Company executives say they also may lay off as many as 2,400 workers to meet goal of saving $1.1 billion.

September 23, 2003|From Associated Press

AKRON, Ohio — Goodyear Tire & Rubber Co. is considering closing an Alabama tire plant and laying off as many as 2,400 workers at other plants in 10 states as well as other options to meet its goal of saving $1.1 billion over the next three years, company officials said Monday.

A three-year contract approved last week by Goodyear employees gives the company the option to cut jobs if production and cost-cutting goals aren't met. Those goals have not been determined.

"We're not announcing closure of any plants today, but we obviously have the option to do so," Chief Executive Robert Keegan said.

Goodyear executives said the company could cut as many as 15%, or 2,400, of the roughly 16,000 jobs at 14 plants in Ohio, Virginia, North Carolina, Illinois, Alabama, Nebraska, Wisconsin, New York, Kansas, Texas and Tennessee.

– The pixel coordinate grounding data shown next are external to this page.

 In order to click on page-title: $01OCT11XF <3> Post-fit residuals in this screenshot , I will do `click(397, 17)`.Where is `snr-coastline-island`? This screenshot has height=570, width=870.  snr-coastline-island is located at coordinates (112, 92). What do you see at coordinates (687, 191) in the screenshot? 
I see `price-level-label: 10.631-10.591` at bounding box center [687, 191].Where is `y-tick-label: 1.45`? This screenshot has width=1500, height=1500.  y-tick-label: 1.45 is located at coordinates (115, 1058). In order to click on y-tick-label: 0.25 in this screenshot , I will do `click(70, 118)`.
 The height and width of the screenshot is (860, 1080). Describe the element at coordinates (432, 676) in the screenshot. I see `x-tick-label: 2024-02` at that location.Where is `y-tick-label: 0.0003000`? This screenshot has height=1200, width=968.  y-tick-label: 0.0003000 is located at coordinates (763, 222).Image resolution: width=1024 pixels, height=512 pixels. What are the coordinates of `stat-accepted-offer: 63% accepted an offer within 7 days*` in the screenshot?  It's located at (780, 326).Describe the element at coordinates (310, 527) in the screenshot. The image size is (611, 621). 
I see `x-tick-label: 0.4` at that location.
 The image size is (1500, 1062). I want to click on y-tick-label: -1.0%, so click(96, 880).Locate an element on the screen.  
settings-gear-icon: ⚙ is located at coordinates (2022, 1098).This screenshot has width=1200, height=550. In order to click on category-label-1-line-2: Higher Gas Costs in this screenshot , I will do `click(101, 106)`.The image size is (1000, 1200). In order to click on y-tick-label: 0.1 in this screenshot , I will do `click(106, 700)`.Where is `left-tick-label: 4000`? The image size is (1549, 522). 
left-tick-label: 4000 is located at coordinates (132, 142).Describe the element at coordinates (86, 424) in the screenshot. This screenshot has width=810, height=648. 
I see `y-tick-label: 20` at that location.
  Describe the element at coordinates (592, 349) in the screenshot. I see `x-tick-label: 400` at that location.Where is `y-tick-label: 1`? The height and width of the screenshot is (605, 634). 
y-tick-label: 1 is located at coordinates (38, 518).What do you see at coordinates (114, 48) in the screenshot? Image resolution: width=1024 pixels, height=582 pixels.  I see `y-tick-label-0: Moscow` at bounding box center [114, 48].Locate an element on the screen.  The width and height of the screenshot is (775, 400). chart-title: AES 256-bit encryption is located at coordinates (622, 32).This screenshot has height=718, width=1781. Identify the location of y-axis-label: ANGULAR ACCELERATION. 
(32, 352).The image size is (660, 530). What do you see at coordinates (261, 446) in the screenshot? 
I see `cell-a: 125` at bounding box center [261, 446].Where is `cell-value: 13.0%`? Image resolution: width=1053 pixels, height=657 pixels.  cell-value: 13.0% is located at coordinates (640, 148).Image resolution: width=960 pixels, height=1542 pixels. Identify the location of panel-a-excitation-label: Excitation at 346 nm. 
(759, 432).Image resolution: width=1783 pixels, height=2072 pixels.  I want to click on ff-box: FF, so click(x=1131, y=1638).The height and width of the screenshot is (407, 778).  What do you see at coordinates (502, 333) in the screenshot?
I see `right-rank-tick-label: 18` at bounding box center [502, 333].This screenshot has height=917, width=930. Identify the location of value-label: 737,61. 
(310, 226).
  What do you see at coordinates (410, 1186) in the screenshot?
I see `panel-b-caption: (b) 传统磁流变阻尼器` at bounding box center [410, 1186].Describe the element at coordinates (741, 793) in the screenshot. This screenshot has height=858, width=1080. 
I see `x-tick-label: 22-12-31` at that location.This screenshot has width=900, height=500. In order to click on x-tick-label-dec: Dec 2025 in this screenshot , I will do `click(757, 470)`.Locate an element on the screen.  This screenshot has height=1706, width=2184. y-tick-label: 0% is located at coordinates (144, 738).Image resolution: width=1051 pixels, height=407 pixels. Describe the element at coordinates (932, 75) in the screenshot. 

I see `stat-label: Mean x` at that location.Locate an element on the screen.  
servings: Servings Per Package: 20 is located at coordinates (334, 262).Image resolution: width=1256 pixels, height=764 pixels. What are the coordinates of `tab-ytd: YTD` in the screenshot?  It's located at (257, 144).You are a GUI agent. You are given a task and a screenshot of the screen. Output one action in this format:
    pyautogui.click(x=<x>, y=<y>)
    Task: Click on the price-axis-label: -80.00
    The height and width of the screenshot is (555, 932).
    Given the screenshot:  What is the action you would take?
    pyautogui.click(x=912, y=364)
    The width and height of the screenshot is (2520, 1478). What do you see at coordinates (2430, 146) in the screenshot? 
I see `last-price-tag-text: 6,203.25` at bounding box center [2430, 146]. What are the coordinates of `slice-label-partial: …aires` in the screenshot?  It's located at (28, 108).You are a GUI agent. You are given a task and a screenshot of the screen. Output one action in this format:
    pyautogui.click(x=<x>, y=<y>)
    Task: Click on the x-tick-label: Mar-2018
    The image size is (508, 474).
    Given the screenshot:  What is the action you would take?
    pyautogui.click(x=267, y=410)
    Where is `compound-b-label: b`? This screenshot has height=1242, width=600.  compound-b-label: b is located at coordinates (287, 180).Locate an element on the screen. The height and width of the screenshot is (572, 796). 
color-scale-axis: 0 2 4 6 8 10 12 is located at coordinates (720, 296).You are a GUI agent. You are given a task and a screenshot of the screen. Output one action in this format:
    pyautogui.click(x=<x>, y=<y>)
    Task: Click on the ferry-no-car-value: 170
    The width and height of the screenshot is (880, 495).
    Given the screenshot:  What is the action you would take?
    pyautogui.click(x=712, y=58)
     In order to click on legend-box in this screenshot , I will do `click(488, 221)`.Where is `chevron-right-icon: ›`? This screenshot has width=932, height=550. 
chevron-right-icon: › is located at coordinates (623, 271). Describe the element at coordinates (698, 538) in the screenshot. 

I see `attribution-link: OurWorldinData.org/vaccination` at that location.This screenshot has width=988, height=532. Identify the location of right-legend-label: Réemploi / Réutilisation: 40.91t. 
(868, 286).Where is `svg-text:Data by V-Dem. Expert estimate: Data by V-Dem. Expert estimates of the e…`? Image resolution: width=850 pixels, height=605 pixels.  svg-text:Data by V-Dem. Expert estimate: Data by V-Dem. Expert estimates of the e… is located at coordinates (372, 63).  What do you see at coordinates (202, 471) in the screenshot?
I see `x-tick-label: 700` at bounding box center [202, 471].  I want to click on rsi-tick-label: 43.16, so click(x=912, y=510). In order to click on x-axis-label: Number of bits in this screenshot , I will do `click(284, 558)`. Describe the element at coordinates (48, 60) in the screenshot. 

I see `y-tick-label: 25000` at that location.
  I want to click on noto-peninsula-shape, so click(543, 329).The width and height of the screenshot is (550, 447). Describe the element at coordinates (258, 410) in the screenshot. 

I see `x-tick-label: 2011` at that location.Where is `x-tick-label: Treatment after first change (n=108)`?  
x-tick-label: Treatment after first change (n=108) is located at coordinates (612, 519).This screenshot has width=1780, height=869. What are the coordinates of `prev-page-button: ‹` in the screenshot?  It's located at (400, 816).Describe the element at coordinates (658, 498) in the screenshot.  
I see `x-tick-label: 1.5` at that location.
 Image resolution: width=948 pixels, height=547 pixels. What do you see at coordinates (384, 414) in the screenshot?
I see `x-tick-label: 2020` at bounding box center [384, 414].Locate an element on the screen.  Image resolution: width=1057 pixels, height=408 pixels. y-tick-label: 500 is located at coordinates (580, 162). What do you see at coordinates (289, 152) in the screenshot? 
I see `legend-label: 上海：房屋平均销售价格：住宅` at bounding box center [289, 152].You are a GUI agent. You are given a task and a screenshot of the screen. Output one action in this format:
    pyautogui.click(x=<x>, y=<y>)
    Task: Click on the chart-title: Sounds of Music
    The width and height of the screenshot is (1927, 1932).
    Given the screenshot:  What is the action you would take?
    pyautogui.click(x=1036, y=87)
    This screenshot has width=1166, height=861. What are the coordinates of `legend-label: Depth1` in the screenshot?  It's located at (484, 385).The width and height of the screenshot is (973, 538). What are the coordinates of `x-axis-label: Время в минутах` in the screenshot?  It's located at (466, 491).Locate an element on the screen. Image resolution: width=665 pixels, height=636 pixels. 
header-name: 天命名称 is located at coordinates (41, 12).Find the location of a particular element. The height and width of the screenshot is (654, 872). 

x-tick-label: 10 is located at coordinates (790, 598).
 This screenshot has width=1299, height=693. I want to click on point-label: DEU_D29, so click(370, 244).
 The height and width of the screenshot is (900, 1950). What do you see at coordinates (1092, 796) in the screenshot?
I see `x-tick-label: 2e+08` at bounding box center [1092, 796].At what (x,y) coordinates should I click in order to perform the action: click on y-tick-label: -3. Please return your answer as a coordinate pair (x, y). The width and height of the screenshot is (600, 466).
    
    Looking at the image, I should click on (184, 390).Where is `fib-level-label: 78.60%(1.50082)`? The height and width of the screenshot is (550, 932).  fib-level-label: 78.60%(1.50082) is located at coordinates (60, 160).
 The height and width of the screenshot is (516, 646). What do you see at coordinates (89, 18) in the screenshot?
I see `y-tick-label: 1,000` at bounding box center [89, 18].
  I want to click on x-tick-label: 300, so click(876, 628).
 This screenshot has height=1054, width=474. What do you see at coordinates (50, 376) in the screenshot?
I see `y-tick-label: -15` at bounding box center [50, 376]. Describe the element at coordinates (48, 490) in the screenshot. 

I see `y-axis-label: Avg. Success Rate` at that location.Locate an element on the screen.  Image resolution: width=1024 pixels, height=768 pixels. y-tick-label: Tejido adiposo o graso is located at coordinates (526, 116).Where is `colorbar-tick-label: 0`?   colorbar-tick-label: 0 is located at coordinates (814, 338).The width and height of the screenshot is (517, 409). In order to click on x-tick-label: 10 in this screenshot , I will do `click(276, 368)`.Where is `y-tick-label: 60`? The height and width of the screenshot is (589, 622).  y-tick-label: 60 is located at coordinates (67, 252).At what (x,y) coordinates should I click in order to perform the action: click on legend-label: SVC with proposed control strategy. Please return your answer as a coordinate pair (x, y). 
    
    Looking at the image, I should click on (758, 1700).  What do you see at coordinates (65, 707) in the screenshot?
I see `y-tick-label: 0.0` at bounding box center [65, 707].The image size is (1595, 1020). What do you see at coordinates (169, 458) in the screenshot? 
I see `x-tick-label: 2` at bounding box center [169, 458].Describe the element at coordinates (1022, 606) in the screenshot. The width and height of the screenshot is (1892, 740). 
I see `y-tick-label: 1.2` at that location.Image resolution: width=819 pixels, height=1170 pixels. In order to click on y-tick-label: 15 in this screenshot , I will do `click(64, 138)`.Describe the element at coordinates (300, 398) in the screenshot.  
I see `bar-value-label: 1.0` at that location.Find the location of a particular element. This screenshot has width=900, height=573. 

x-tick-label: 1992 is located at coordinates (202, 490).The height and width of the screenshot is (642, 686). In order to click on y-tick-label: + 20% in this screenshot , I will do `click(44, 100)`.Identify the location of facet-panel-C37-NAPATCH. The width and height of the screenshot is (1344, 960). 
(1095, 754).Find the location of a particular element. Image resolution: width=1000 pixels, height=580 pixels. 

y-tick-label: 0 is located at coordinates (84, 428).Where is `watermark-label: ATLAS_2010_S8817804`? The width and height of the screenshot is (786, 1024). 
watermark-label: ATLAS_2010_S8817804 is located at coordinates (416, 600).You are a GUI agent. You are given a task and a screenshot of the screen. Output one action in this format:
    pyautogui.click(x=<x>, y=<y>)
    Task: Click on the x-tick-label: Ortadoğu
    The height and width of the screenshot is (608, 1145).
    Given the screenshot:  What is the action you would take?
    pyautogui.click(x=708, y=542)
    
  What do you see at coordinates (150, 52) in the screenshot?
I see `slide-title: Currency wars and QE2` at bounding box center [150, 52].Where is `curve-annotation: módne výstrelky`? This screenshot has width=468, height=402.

The contract also allows closure of the Dunlop tire facility in Huntsville, Ala., which employs about 1,300 people and is Goodyear's most expensive plant to operate.

Jonathan Rich, president of the North American Tire division, said no decisions have been made about closures or layoffs. "When we make those decisions, we'll let people know," he said.

Cutting 500 workers from the payroll would save Goodyear about $40 million annually, Keegan said.

Steelworkers of America spokesman Wayne Ranick said it's a positive that Goodyear agreed to protect at least 85% of its North American jobs.

Workers realize that sacrifices must be made to ensure a stable financial future for Goodyear, he said.

"There's also going to be a lot of reductions in terms of management salaried positions," Ranick said.

Goodyear eliminated about 700 salaried positions this year, the majority of them at its Akron headquarters.

The union and company executives praised their cooperation to develop production goals, including more efficient ways to make tires.

"We realize the challenges of global competition," Ranick said. "A lot of times folks on the floor know as much as anybody, and often more than the supervisor on the floor."

The contract, which Goodyear hopes will serve as a model for the rubber industry, also requires employees and retirees to pay more for health insurance and promises that Goodyear will refinance its debt.

Goodyear has promised to pay workers $1,000 each and retirees $500 each if the company does not follow through on the refinancing, executives said.

Rich said Goodyear appreciates workers' sacrificing raises and agreeing to higher health insurance premiums and prescription co-payments.

Goodyear lost $236.9 million, or $1.35 a share, for the first half of the year. Goodyear's turnaround plan includes reducing costs by $1 billion to $1.5 billion by the end of 2005 and possibly selling some of its non-tire businesses.

Goodyear shares fell 57 cents, or 7.1%, to $7.47 on the New York Stock Exchange.